After a custom entity recognizer is created, add it to the OscovaBot.Recognizers
collection before training is initiated.
Entity Examples
When creating custom non-entry based entity recognizers, developers can optionally specify Example terms or phrases to help the internal Machine Learning process. For this, when declaring an IEntityRecognizer
implementation, the class can be decorated with the EntityExampleAttribute
attribute. The attribute takes a set of example terms or phrases that the internal Training system checks before initiating a ML based training process.
Using the above HTML Recognizer Example, the following shows how to specify examples on Non-Entry based recognizers.
Example 1
[EntityExample("hypertext_markup_language", "hypertext", "markup")]

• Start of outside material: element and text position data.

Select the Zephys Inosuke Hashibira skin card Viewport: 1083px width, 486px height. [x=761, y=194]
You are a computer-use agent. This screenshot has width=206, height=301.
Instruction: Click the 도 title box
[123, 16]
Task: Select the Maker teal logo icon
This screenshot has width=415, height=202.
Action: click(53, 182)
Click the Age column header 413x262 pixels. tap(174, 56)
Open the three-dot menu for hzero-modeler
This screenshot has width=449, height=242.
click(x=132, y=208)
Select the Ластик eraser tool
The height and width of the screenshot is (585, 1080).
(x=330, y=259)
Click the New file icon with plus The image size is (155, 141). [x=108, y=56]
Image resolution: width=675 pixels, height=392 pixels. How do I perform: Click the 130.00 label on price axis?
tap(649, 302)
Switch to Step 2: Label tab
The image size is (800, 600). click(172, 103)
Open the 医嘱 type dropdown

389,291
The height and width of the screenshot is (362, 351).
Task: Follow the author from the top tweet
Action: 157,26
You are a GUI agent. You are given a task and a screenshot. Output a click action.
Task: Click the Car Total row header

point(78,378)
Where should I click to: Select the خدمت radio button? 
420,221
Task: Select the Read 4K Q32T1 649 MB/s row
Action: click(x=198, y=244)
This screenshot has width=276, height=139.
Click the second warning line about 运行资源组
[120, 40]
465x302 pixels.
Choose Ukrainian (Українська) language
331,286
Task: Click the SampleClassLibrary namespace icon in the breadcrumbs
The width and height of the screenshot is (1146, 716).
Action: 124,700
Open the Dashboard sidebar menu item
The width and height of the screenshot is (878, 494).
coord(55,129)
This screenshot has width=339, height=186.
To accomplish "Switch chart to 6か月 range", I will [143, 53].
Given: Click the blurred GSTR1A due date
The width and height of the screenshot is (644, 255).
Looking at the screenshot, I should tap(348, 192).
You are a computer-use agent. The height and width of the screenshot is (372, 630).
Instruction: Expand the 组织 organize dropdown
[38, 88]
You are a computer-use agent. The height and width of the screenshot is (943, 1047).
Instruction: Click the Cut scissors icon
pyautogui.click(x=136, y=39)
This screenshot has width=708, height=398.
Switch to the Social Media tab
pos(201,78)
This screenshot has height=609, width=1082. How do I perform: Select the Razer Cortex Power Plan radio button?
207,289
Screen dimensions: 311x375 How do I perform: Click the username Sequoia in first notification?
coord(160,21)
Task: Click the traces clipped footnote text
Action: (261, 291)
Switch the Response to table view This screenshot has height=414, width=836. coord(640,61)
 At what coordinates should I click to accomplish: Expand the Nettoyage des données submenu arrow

public class HtmlRecognizer : IEntityRecognizer
{
public string Type => "html";
public EntityCollection Parse(Request request)
{
//RETURN SOMETHING....
}
}
Example 2
[EntityExample("employee_id", "identifier","employee_identification","identity")]
public class EmployeeCodeRecognizer : BaseRegexRecognizer
{
public EmployeeCodeRecognizer() : base(Sys.UsPostalCode)
{
Regex = new Regex(@"^[A-Z\d]{1}[A-Z\d._/\-]{49}$");
}
public override Regex Regex { get; }
public override IEntity CreateEntity(Match match)
{
return new EmployeeCodeEntity("EmployeeId", match.Value, match.Index);
}
}
When training the bot training system will look through the entity examples while creating the entity type recognizer and pass them to the machine learning engine.
To add phrases with space characters between words, use the _
(underscore) character to separate individual words as shown in the examples above.
Note
Entry based entity recognizers do not require the EntityExampleAttribute
as Oscova automatically scans through the entries for machine learning.